I versi di Fatica giungono alla fine di un lungo cammino di ricerca linguistica e poetica, vi è la passione per la lingua e le figure retoriche, che però non fanno diventare i versi entità astratte o chiuse, bensì liberano il significante e il significato in tutta la loro completezza.

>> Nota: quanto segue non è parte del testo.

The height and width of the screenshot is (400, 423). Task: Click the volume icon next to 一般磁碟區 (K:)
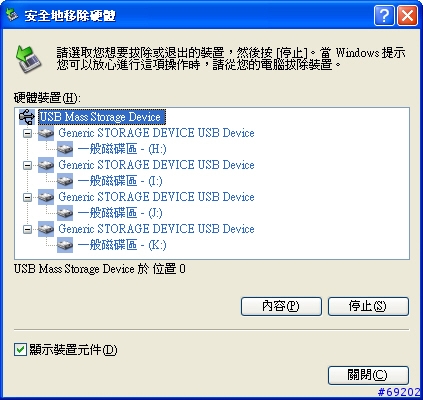coord(65,245)
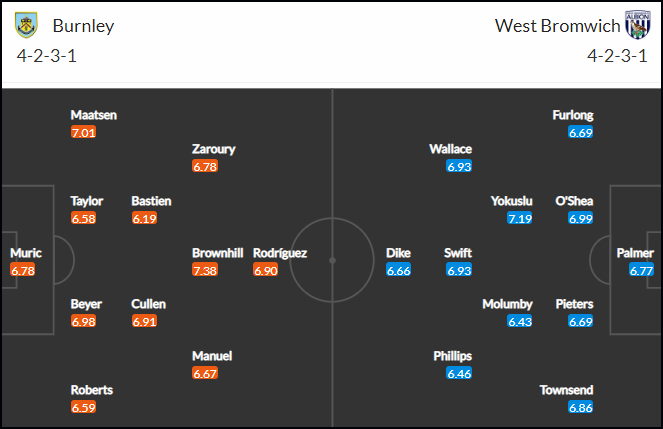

Èpoesia di privazione quella di Fatica, di amore, di dubbio, di incertezze, è ricolma di vita, di ferite non rimarginate ed è in questo istante quando la ferita pulsa e sanguina che si percepisce il senso vero e profondo della sua poetica, perché la sua poesia non è esercizio linguistico o appunti distratti, ma è una ferita aperta, che brilla ancora al sole, che sgorga sangue e versi, una ferita, la stessa che per Italo Calvino è motivo della nostra battaglia quotidiana. Èun poeta silente Ottavio Fatica, che vive un rapporto conflittuale con l’intorno, dove la natura è un’entità misteriosa, una natura che strappa centimetri all’urbana metropoli, (…e poi passando accanto/ alla boscaglia con un brivido/ avvertire una presenza/ […] e continuando/ a correre scoprire con più angoscia/ che mai che sei ignorato da uno scampolo di giungla sotto casa…) , una natura,quindi, che ignora il cammino del passante e che raramente consola.
Chi si aspettava un approccio accademico alla poesia da parte di uno dei più grandi traduttori italiani, ne rimarrà deluso, perché Le omissioni non rappresentano una summa poetica ma sono versi che pongono interrogativi e guardano avanti, sono enigmi irrisolti e sogni sussurrati che accompagnano le nostre sere e i nostri giorni di uomini e donne che si confrontano con la contemporaneità ed è per questo che la poesia di Fatica diventa “nuda mano sulla carne viva”, tocca i centri nervosi e porta sempre e comunque ad una reazione, sia essa un sospiro,una privazione o una gioia intima.
Le omissioni sono quindi la dimostrazione che è ancora possibile fare poesia e con essa cercare di imbrigliare il tempo che fugge e scorre, un tempo pieno di affanno, ma «è sempre tempo: il tempo di ora/ e non ha altro luogo».